In explosive royal interview, talk of suicidal thoughts, race and fatherly fissure emerge
Prince Harry reveals estrangement from his father Charles, while Meghan Markle reveals she contemplated suicide.
Meghan Markle revealed in an interview aired Sunday night that she became so miserable inside Britain's royal family that she contemplated suicide and begged for help, while her husband Prince Harry acknowledged a painful rift in his relationship with his father, the heir to the throne.
"There's a lot to work through there," Harry told Oprah Winfrey in a highly anticipated interview in which he acknowledged his father, Prince Charles, stopped talking to him for a period of time as the Duke and Duchess of Sussex made plans to leave the palace last year.
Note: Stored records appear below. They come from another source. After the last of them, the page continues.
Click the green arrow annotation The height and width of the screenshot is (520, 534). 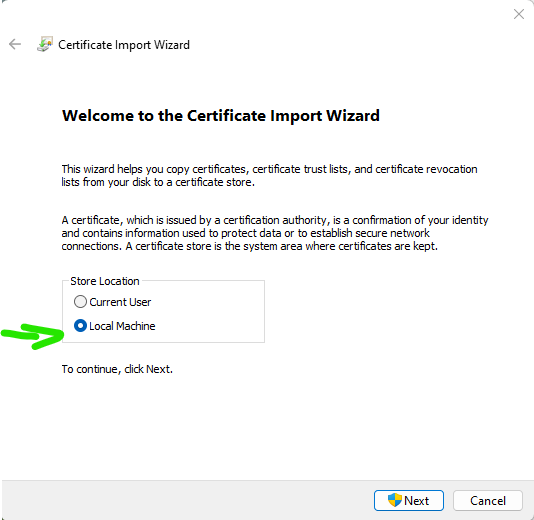pos(33,336)
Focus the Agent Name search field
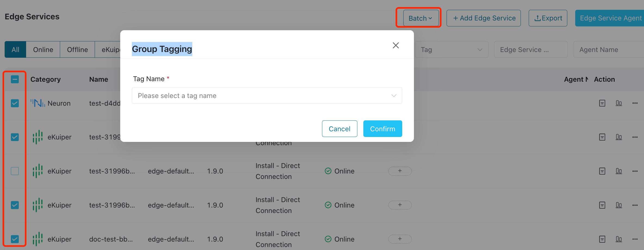The height and width of the screenshot is (250, 644). [x=608, y=50]
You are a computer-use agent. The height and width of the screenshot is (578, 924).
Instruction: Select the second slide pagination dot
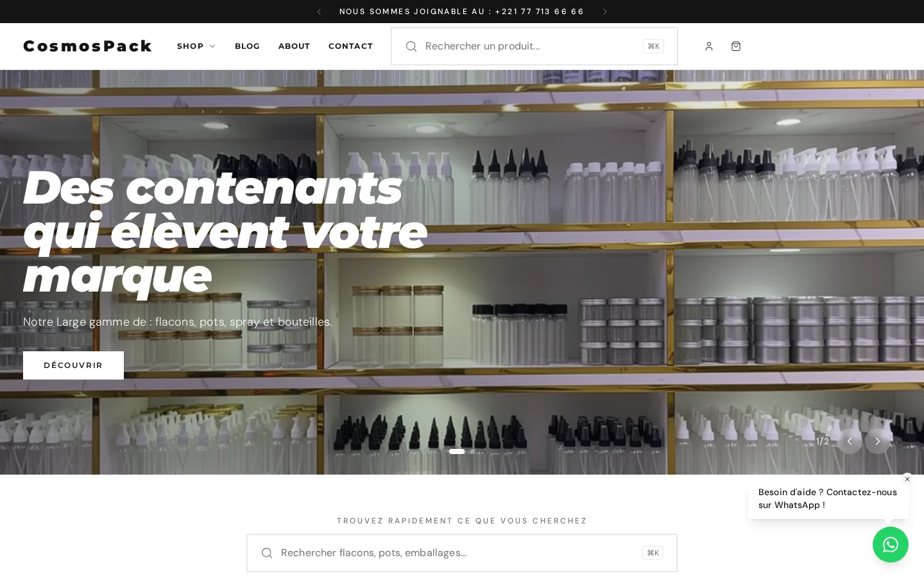472,451
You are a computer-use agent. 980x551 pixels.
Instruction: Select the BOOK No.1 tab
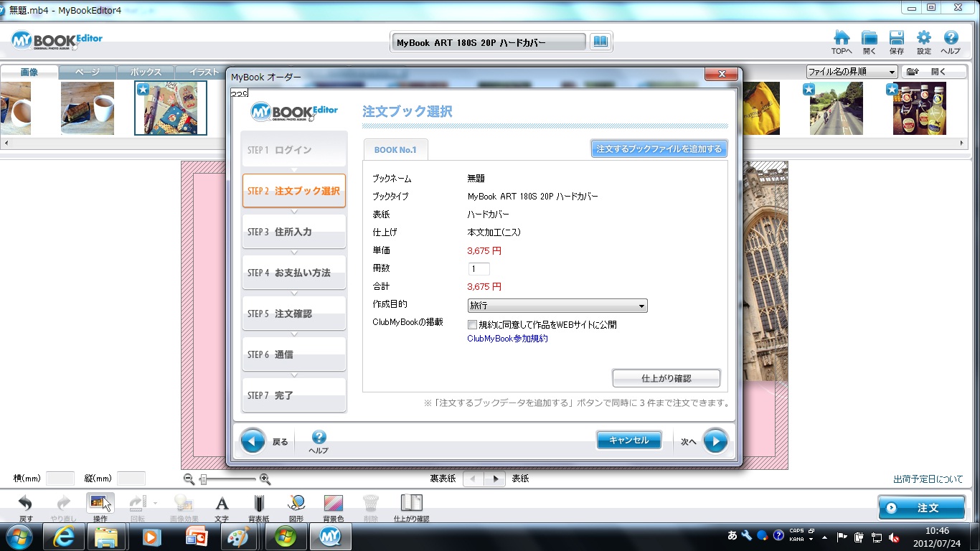point(395,150)
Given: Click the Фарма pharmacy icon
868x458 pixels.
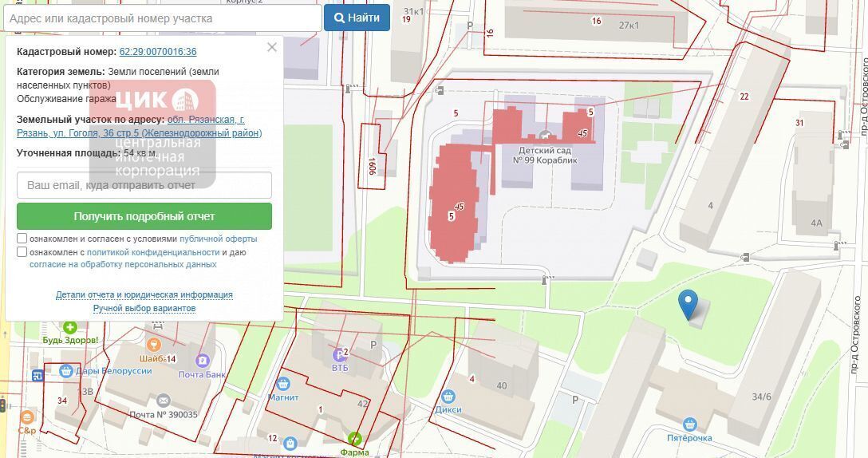Looking at the screenshot, I should (354, 439).
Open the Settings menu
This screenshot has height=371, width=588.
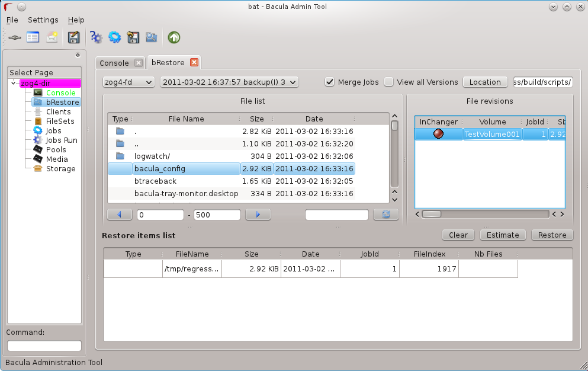click(x=43, y=20)
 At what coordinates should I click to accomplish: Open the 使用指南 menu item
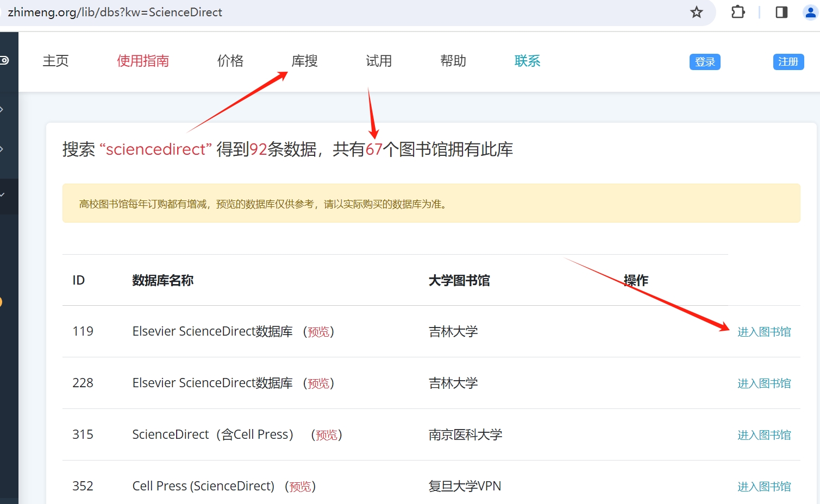pos(143,61)
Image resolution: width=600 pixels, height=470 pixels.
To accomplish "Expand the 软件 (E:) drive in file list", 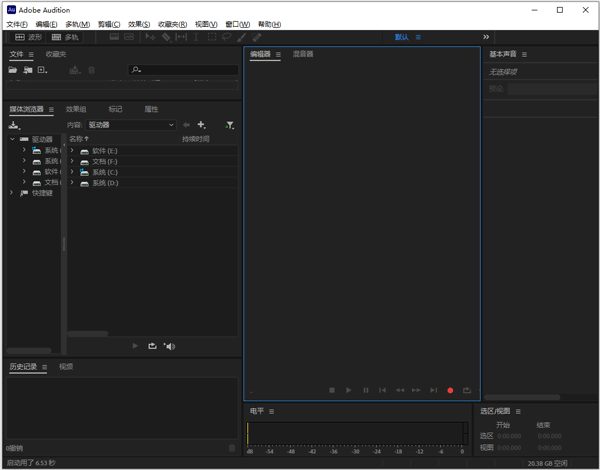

Harry added that he felt "really let down" that his father did not do more publicly to support him and his new wife. "I will always love him, but there's a lot that's happened," the prince added.
The couple also claimed that there were discussions inside the palace expressing worry that their first child, Archie, might be too dark-skinned, but refused to specify who raised the issue. Meghan is mixed race.
"That's a conversation with you?" Winfrey asked. "About how dark your baby is going to be? You're not going to tell me who had the conversation?"
"I think that would be very damaging to them," Meghan said. Harry, likewise, demurred: "That conversation I'm never going to share."
But the interview's most shocking moment came when Markle described the crushing effect of the pressure of being a royal, saying it eventually led her to a "very clear and real and frightening constant thought" of suicide.
"I just didn't want to be alive anymore," she said at one point.
She said she needed help and turned to the royal Human Resources office, only to be told it could not help because Markle was not a paid palace employee.
"I've never felt this way before, and I need to go somewhere," Markle said, explaining why she and her husband and young child left the royal family.